Jonny kept waiting for her to cry. Crying he was used to. His mother cried a lot, especially when she got a letter from his father, though that was mostly from an all-consuming relief that his father could write letters and hadn’t been eaten by the war over in Europe.
He’d also see
n a lot of crying around the town, as that same war claimed husbands and sons, brothers and boyfriends. He’d seen Nettie’s mom cry when her brother, Nettie’s Uncle Paul, had shipped out for a second tour at the beginning of the summer, and seen her cry again when she shared news of him with his own mom during their sewing sessions.

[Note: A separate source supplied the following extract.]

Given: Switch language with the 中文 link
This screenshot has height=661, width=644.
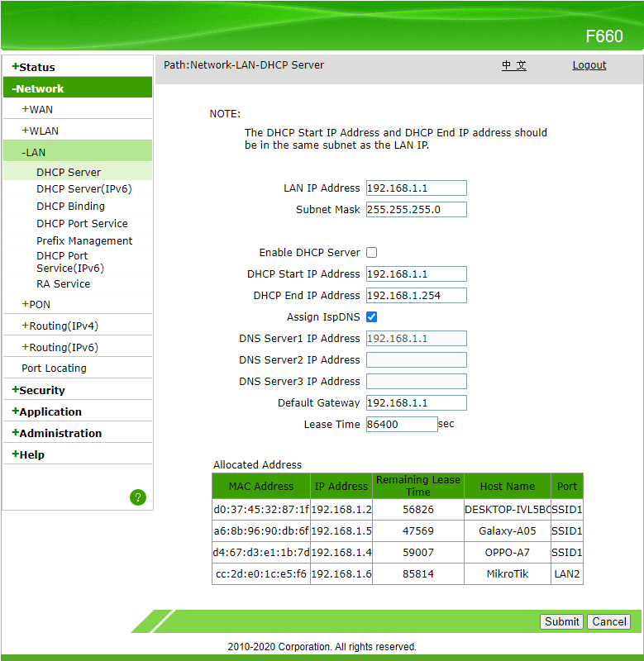Looking at the screenshot, I should pyautogui.click(x=513, y=65).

He’d never seen Nettie cry, though. Not even when Paul left.
And she wasn’t doing it now either.
Well, not really.
‘I’m going to kill him,’ she said, for the hundredth time. ‘I’m going to take that wrench and I’m going to knock those racist brains out of the back of his head.’
She took a sip from the soda bottle Jonny had sneaked out from the Diner to share after his evening shift was over. He needed to get home; he’d worked all day and was beyond tired, and it was dark, and tomorrow was another day where he’d do the same all over again. But instead, he was sitting on the bus-stop bench across the street from the biggest house in town. Owned, of course, by the Acklins. The one they’d built right in the middle of a war, which seemed almost criminal.
‘People would probably appreciate it,’ Jonny said. ‘But then you’d go to jail.’
‘At least I wouldn’t have to pay for food there,’ she said, bitterly.
‘He can’t do it,’ Jonny said. ‘It wasn’t your fault. I’ll tell Mr Bacon, and I’m sure in a couple of days –’
‘If you do, Acklin might decide he doesn’t like Jews much either,’ Nettie said, almost calmly. ‘Your mom needs that job.’
‘And you need yours,’ Jonny said. ‘We’ll figure something out. I promise.’
‘Oh, you promise, do you?’ she said, but the sarcasm was light and when he looked at her, her eyes were shining wet in the moonlight. When she saw him notice, she wiped them hurriedly with the back of her sleeve. ‘What am I going to tell my mom? What are we going to do?’
‘We’ll figure something out,’ Jonny said again. ‘I mean it.’
Nettie looked at him. ‘I know you mean it,’ she said, quietly. ‘You always mean it.’
And the way she said it made that sound like a very good thing. He looked at her now, turning her face away from him, taking another drink from the soda bottle. I only like you as a friend, his Truth Teller had said, and neither he nor Nettie had challenged that at all.